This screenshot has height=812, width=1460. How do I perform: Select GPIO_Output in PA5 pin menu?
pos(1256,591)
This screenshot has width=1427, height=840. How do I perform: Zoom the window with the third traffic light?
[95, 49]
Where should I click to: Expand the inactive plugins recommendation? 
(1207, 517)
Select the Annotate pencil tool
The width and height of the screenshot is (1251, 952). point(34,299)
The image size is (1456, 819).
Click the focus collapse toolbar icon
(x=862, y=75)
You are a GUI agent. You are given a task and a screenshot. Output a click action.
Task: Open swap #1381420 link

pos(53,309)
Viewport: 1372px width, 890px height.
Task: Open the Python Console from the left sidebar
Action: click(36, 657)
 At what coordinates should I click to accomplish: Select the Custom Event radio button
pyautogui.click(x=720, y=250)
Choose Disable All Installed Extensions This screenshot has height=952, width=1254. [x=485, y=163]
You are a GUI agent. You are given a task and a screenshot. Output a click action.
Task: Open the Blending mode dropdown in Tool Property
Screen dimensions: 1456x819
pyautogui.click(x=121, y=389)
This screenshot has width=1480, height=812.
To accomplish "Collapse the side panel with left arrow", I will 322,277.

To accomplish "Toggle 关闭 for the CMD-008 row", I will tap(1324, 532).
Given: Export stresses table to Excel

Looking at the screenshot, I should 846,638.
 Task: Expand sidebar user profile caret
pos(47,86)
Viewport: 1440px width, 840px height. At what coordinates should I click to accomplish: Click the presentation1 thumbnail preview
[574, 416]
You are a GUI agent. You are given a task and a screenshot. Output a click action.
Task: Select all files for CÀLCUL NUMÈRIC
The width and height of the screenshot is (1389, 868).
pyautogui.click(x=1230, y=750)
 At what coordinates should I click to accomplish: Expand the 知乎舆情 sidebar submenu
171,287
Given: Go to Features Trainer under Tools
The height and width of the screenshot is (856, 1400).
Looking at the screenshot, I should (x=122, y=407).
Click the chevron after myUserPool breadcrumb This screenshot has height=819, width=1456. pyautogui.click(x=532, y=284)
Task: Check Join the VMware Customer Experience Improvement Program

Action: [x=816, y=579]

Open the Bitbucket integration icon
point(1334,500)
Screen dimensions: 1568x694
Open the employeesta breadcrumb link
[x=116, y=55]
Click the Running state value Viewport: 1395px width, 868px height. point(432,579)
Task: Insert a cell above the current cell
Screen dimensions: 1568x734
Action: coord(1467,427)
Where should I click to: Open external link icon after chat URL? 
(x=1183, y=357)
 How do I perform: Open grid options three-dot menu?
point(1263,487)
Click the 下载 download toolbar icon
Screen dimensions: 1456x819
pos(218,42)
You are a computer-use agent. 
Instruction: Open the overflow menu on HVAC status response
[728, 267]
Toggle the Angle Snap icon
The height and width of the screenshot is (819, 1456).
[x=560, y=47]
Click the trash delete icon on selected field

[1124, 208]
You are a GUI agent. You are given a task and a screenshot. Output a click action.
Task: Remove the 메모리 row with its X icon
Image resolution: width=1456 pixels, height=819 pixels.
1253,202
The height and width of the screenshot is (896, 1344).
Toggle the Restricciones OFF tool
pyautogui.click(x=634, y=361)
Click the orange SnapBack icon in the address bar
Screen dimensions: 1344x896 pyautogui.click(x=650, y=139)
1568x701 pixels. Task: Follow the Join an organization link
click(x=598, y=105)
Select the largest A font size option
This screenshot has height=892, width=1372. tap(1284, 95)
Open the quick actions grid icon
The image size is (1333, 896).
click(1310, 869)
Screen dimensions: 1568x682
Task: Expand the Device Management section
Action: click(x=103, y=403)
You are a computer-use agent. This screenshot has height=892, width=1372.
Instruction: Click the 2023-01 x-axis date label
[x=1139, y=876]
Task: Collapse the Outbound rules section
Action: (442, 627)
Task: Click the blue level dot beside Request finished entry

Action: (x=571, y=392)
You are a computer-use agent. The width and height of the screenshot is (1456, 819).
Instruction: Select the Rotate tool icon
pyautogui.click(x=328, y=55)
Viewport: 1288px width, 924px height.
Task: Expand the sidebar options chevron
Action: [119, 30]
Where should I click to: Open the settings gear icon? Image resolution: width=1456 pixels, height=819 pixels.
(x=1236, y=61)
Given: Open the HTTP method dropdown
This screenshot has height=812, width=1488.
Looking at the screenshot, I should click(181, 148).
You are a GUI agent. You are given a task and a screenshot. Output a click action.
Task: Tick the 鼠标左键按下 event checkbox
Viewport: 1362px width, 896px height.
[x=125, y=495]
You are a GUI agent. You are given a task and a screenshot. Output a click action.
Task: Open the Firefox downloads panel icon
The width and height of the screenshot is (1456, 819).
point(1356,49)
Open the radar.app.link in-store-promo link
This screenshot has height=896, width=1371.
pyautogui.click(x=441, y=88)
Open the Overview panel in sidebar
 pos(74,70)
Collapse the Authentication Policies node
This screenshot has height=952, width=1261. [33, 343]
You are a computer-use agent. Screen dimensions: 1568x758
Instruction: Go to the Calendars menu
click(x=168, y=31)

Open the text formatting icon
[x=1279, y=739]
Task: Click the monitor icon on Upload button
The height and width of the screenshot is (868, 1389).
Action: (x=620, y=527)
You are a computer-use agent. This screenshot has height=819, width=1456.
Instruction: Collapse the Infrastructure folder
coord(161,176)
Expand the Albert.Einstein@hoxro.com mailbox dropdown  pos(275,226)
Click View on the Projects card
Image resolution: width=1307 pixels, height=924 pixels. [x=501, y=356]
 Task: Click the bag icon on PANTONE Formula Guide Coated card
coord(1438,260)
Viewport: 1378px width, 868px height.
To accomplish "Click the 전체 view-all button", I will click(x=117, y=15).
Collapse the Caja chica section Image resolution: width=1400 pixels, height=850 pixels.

• Work request: Note each line above that holds "dropdown", then copy all of them.

• Your response:
Task: Open the Blending mode dropdown in Tool Property
Given: Open the HTTP method dropdown
Expand the Albert.Einstein@hoxro.com mailbox dropdown  pos(275,226)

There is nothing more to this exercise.